### PROMPT
The answer must consist only of the lines from the line with "Click the (ISO) part of the heading" to the line with "Task: Click the", both included, exactly as they stand below.

### MATERIAL PROVIDED
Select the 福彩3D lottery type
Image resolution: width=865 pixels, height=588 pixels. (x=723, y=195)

---

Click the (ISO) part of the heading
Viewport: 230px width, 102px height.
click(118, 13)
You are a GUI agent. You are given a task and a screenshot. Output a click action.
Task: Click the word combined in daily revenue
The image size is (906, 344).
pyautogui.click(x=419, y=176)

### SOLUTION TO THIS PROBLEM
Click the (ISO) part of the heading
Viewport: 230px width, 102px height.
click(118, 13)
You are a GUI agent. You are given a task and a screenshot. Output a click action.
Task: Click the word combined in daily revenue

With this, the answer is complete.